グループホームでは、生活支援員を「世話人」と呼ぶことが多く、日常生活における困りごとや悩みごとの相談を受けたり、買い物の付添いなどを行います。
生活支援員とその他支援員との違い
生活支援員とは異なるものの、「〇〇支援員」という似たような職種が存在します。そこでこの章では、生活支援員とその他支援員との違いを見ていきましょう。
生活支援員と地域生活支援員の違い
地域生活支援員とは、事業所で働く生活支援員よりも広い範囲である、その地域の障害者の生活を包括的に支援する職種です。

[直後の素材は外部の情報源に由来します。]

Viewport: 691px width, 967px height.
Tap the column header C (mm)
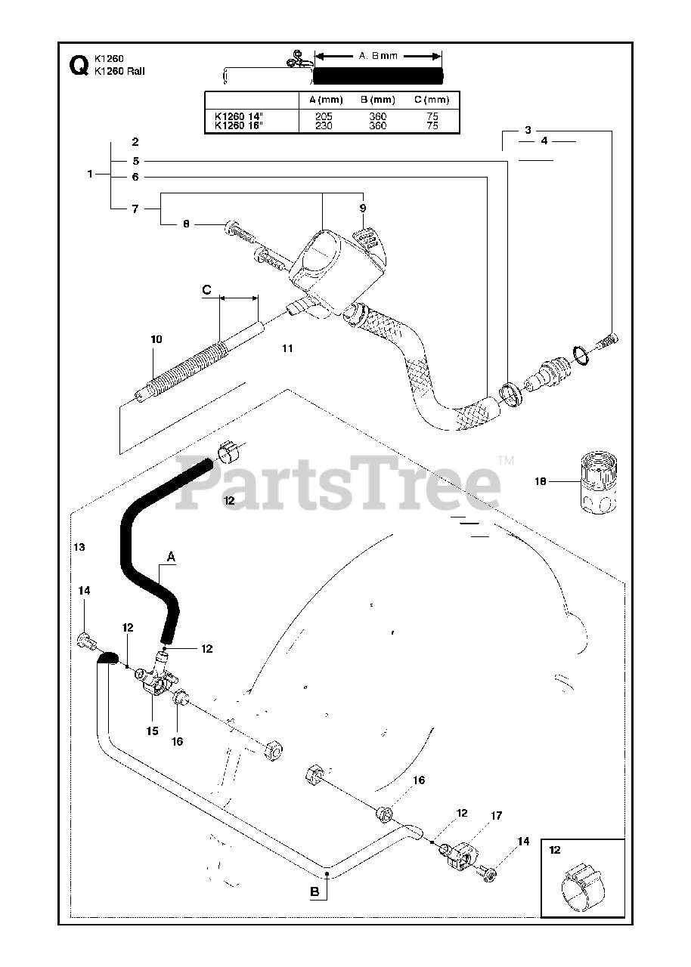[x=432, y=100]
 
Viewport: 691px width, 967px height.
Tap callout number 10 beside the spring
[x=156, y=340]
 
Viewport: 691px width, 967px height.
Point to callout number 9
[x=362, y=208]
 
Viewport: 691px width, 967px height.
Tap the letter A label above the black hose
[x=171, y=557]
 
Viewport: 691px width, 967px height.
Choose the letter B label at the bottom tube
[x=314, y=892]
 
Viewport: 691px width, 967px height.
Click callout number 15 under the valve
[x=152, y=731]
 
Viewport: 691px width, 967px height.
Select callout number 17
[x=496, y=816]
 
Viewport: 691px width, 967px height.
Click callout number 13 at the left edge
[x=80, y=546]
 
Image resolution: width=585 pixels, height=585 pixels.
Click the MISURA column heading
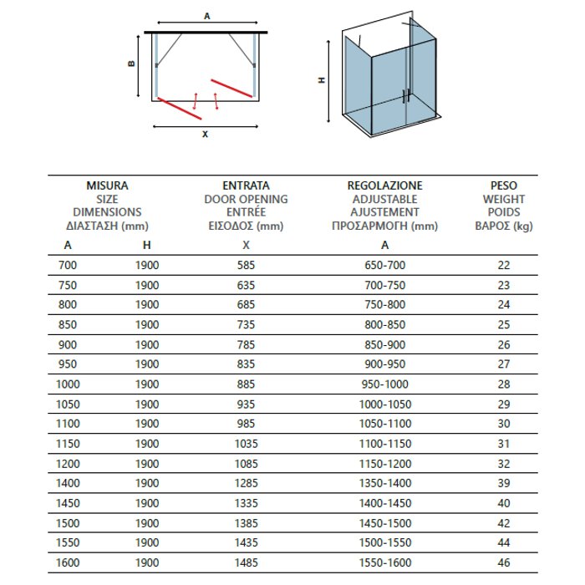(x=107, y=186)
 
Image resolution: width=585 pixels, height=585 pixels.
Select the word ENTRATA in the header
(x=246, y=186)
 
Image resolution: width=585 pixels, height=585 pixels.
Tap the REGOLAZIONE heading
(x=384, y=186)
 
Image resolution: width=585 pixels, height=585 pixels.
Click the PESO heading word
(x=504, y=186)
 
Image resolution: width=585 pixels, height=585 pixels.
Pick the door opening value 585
(x=246, y=265)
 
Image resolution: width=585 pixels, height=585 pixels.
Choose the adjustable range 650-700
(x=384, y=265)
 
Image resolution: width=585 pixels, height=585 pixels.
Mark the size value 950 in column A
(x=68, y=365)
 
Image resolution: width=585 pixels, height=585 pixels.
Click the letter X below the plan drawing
(x=204, y=134)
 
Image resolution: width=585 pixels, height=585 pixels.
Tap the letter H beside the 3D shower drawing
(x=322, y=80)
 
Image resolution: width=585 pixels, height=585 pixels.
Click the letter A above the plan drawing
(x=206, y=15)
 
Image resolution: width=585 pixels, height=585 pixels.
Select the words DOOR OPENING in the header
(x=246, y=199)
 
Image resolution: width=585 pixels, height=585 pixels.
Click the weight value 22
(x=504, y=265)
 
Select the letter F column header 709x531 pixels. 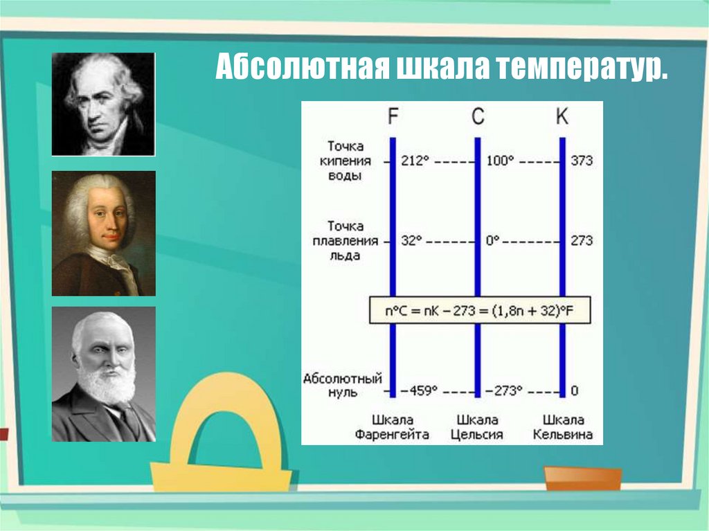[393, 117]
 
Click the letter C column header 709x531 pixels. [478, 117]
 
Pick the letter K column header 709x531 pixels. [562, 117]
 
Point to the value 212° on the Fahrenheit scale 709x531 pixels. [415, 161]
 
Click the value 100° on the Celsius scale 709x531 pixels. [500, 161]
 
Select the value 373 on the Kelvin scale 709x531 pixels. [582, 161]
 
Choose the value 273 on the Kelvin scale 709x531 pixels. [582, 241]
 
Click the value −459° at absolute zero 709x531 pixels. [420, 391]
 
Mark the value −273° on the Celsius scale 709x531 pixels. [504, 391]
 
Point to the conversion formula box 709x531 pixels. [479, 312]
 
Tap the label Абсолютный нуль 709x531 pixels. [343, 385]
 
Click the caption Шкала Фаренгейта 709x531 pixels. [393, 427]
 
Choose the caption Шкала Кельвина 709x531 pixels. [563, 427]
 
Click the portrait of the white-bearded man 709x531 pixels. [104, 374]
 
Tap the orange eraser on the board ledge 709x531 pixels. [582, 478]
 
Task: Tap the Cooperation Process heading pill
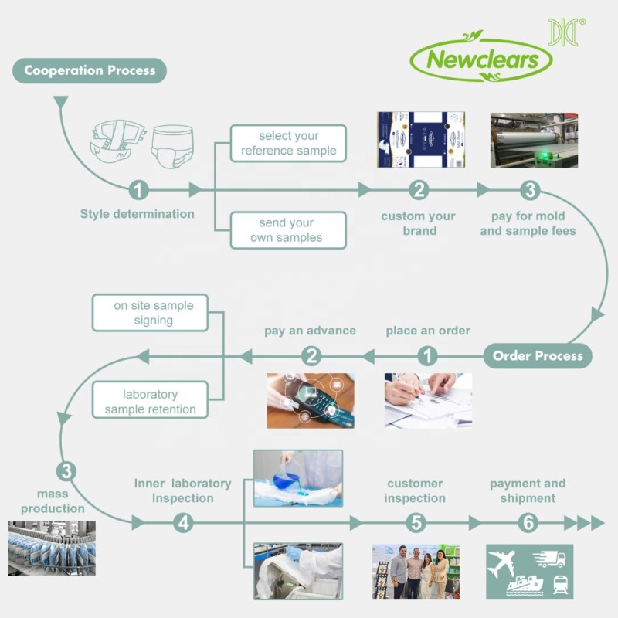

障害者の重度化や高齢化、親亡き後を見据えた居宅支援のための機能を持つ場所として国が地域生活支援拠点の整備を進める中で誕生しました。
地域における福祉サービスの利用に関する相談や助言、困りごとや悩みごとの相談支援、医療機関や福祉サービスとの連絡調整などが業務内容となります。
生活支援員と家庭生活支援員の違い
家庭生活支援員の支援対象者は、障害者ではなく、ひとり親家庭など様々な理由により一時的に生活援助や保育サービスが必要な方です。
乳幼児の保育、児童の生活指導、食事の世話、住居の掃除、身の回りの世話、生活必需品等の買い物、医療機関等との連絡などを行います。
生活支援員になるには
生活支援員として働くために必要な資格や経験はありません。障害者支援に興味をお持ちの方は誰でも生活支援員として働くことが可能です。
生活支援員として活かすことが出来る資格
生活支援員に必要な資格はありませんが、所有していることで障害に対する知識や理解が深まり、支援に役立てることができる資格の一例は以下の通りです。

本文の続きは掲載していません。